The log-likelihood ratio test statistic for any parameter being 0 can be calculated using partial sample correlations and the following equation: \[ \mathrm{LR}=-n \log \left(1-r^{2} \right). \]

mods_census[[2]] %>%
  tab_tidy(T) %>%
  {.[3, 6]} %>%
  as.numeric() %>%
  {- 3877 * log(1 - .)}
#> [1] 42.39353

or using test_llr() to compare two models: (the restricted model is the one with less regressors)

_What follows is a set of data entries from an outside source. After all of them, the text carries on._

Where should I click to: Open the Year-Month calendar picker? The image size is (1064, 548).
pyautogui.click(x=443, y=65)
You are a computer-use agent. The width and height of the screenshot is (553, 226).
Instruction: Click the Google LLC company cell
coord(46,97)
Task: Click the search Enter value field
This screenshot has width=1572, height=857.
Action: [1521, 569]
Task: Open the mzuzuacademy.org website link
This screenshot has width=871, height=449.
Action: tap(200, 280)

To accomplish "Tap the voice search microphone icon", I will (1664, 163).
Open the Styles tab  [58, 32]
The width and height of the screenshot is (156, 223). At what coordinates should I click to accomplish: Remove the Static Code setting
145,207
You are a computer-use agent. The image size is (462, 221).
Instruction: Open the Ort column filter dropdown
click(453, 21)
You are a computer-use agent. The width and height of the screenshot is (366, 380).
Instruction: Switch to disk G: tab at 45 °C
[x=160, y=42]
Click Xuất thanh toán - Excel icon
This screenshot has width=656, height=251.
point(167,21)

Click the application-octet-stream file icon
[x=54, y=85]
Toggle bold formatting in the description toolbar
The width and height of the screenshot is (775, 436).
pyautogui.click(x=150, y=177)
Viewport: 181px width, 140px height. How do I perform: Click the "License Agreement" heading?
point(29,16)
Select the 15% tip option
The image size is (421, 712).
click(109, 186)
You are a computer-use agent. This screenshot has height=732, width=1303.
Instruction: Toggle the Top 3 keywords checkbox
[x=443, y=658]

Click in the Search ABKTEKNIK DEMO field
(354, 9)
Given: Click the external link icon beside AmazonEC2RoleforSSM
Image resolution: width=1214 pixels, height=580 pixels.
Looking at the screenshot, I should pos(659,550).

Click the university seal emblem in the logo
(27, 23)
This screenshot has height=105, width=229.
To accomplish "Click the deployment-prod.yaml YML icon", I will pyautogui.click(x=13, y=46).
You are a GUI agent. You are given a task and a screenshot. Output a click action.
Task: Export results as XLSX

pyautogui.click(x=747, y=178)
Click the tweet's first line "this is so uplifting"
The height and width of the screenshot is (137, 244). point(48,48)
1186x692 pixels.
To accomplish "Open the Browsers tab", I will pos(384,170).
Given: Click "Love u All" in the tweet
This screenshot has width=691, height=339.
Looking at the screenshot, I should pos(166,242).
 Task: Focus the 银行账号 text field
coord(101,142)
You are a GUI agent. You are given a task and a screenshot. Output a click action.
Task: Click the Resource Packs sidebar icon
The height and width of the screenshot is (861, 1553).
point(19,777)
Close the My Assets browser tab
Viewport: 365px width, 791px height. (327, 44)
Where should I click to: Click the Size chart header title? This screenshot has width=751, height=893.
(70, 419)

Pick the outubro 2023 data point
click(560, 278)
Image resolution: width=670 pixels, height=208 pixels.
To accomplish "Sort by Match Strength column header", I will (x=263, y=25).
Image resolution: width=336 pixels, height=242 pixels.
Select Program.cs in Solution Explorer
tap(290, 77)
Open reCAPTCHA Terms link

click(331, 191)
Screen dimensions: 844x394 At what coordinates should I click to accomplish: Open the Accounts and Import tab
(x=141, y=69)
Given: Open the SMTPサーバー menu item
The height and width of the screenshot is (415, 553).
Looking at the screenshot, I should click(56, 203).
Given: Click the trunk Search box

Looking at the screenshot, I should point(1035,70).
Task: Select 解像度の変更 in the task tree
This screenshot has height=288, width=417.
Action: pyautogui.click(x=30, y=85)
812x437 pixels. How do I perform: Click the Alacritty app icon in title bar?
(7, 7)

test_llr(mods_census[[2]], mods_census[[1]]) %>% tab_ti()
whi stat df1 df2 p_value prob if_reject
logLik 42.39 1 3876 7.464e-11 0.05 TRUE

or using stats::anova():

term df sumsq meansq statistic p.value
educ 1 160.42 160.4165 308.34 1.774e-66
I(educ^2) 1 22.16 22.1596 42.59 7.611e-11
Residuals 3874 2015.49 0.5203 NA NA

As for the example 1.3 RECS, to test the hypothesis that coefficient for x5 is 0 in mods_recs[[1]], tab_tidy() is used:

term estimate std.error statistic p.value p.r.squared
(Intercept) 8.615613 0.200829 42.9002 2.434e-128 0.8626622
x2 -0.259971 0.029144 -8.9203 5.153e-17 0.2135731
x3 -0.081468 0.037994 -2.1442 3.284e-02 0.0154493
x4 0.064473 0.019196 3.3586 8.869e-04 0.0370726
x5 -0.034200 0.072129 -0.4742 6.357e-01 0.0007667
x6 0.007251 0.002403 3.0173 2.774e-03 0.0301358
x7 0.013147 0.017798 0.7387 4.607e-01 0.0018588

(c) LLR-Test for More Parameters

Likelihood tests for restricting more than one parameter can be only performed by using values of log likelihood in the original and restricted models. For example, to test the hypothesis that coefficients for x5 and x7 are both 0 in mods_recs[[1]], following calculation can be conducted. We cannot reject the hypothesis according the function output.

whi stat df1 df2 p_value prob if_reject
logLik 5.178 2 298 0.07509 0.05 FALSE

The above three test statistics are related in an additive manner, so models with multiple regressors can be reduced in a step-wise procedure. During every step, partial correlations for regressors can be used as the indication of the next term to be reduced.

test_llr(mods_recs[[2]], mods_recs[[3]])$stat +
  test_llr(mods_recs[[1]], mods_recs[[2]])$stat -
  test_llr(mods_recs[[1]], mods_recs[[3]])$stat <= 1e-5
#> [1] TRUE

References

Hendry, David F, and Bent Nielsen. 2007. Econometric Modeling: A Likelihood Approach. Princeton University Press.

Ross, Sheldon M. 2017. Introductory Statistics. Academic Press.